=== What you should do ===
Determine how many lines in the records include "each". Write the number and nothing more.

=== Information shown ===
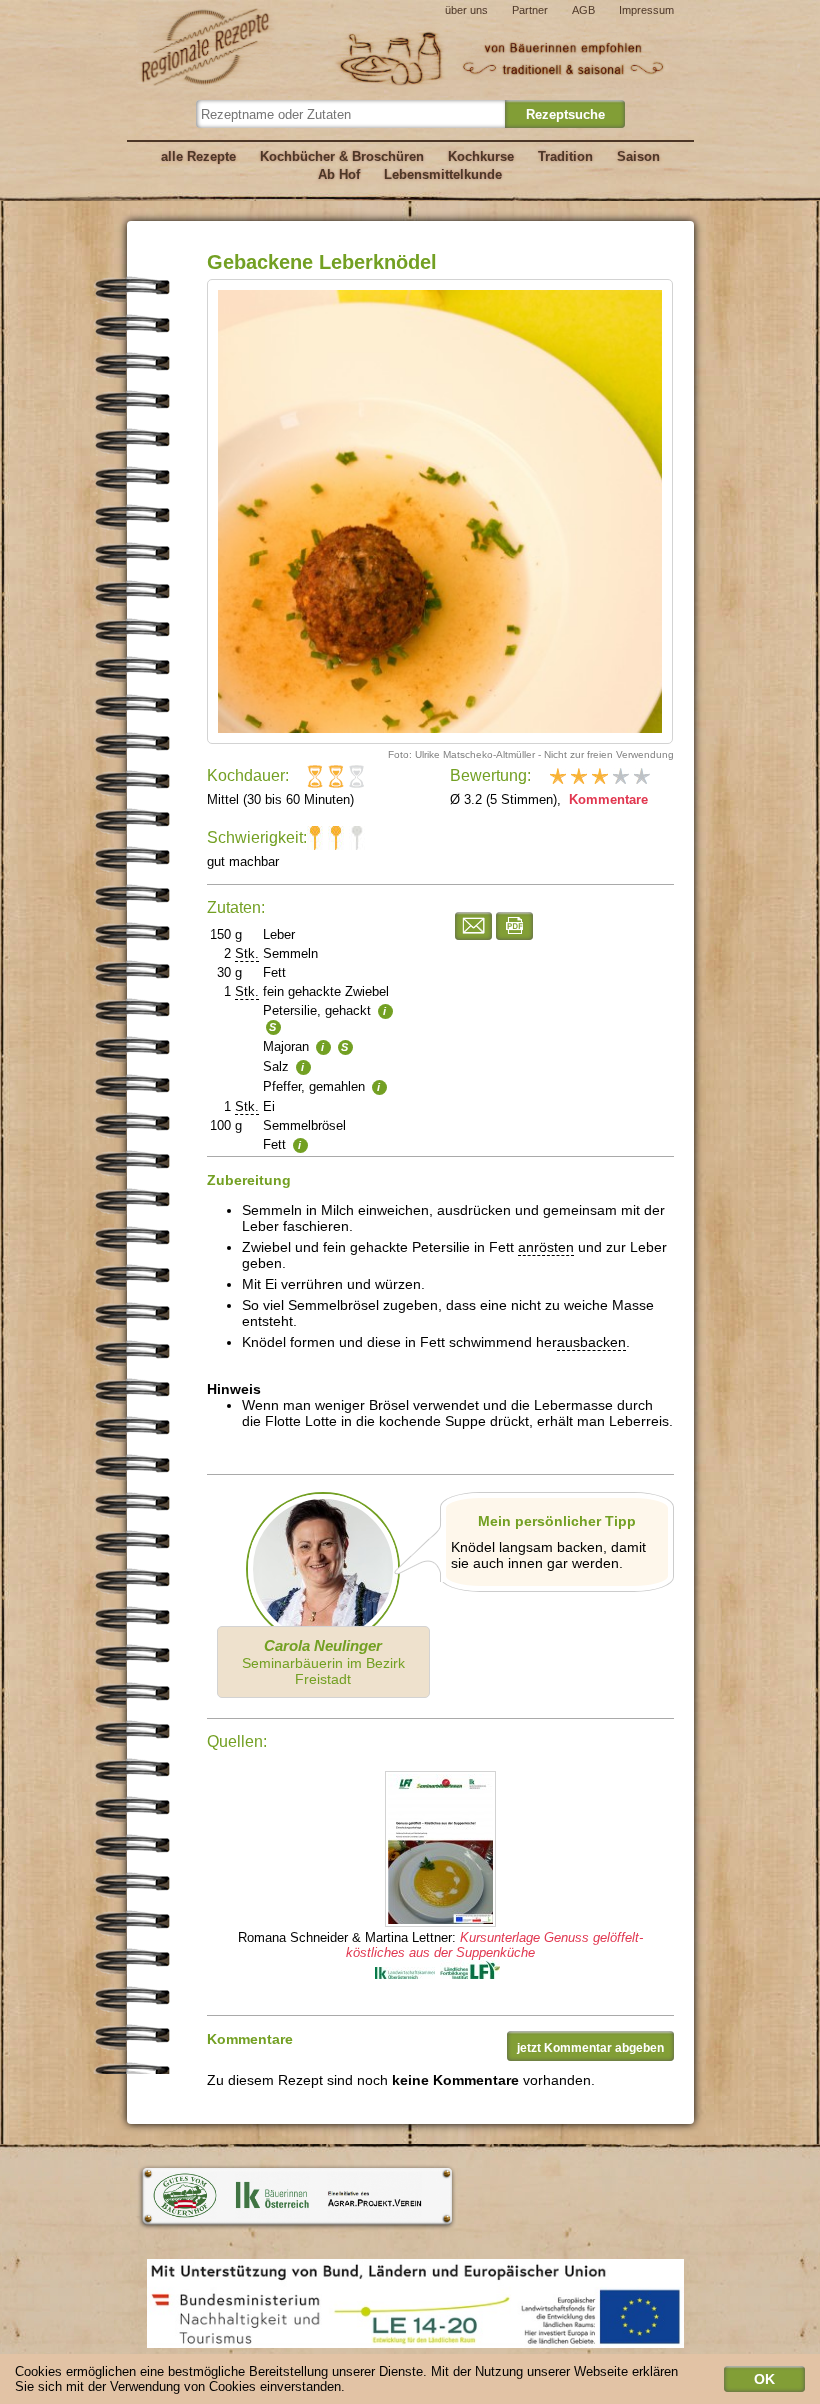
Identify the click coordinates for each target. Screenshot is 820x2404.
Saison (638, 156)
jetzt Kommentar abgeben (590, 2048)
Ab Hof (339, 174)
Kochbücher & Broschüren (342, 156)
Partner (530, 10)
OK (764, 2379)
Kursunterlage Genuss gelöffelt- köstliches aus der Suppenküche (494, 1945)
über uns (466, 10)
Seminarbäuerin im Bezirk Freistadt (323, 1662)
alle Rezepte (198, 156)
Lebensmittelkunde (443, 174)
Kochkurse (481, 156)
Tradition (565, 156)
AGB (583, 10)
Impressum (646, 10)
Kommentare (606, 799)
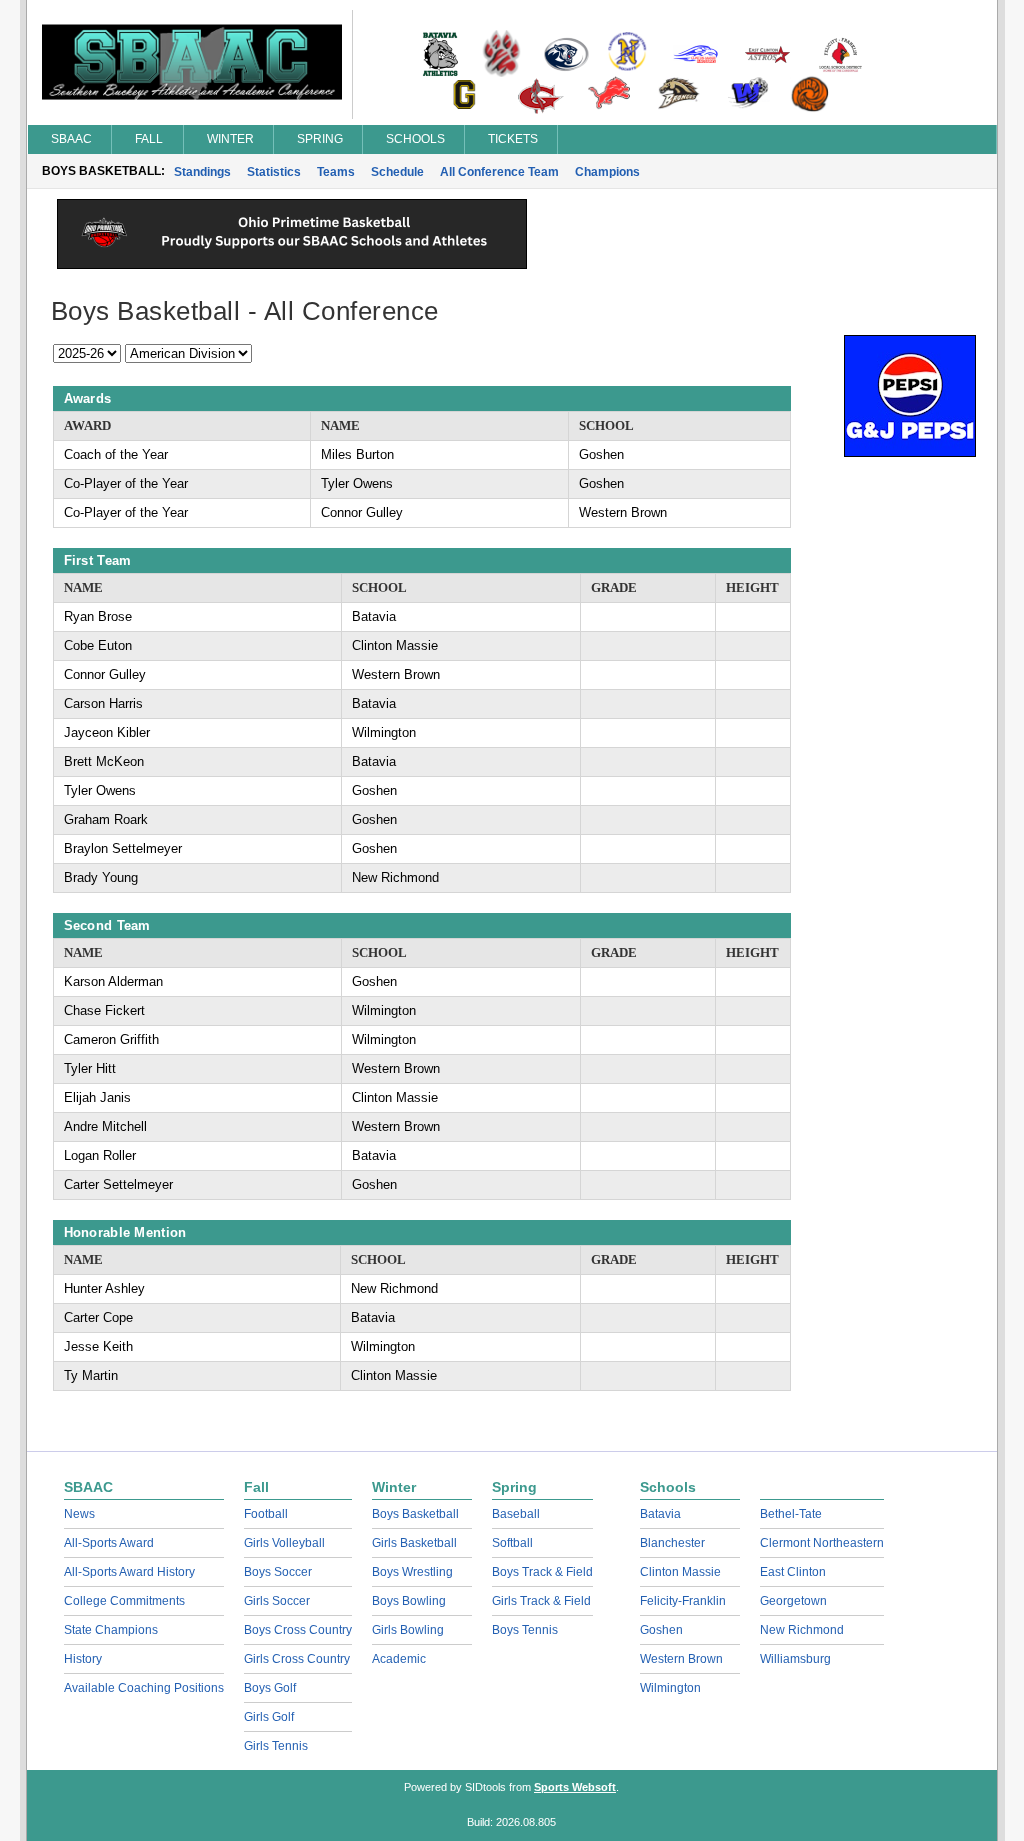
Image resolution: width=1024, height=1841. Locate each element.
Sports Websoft (575, 1787)
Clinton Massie (680, 1572)
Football (266, 1514)
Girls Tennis (276, 1746)
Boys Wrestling (412, 1572)
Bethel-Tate (791, 1514)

=== Response to the task ===
2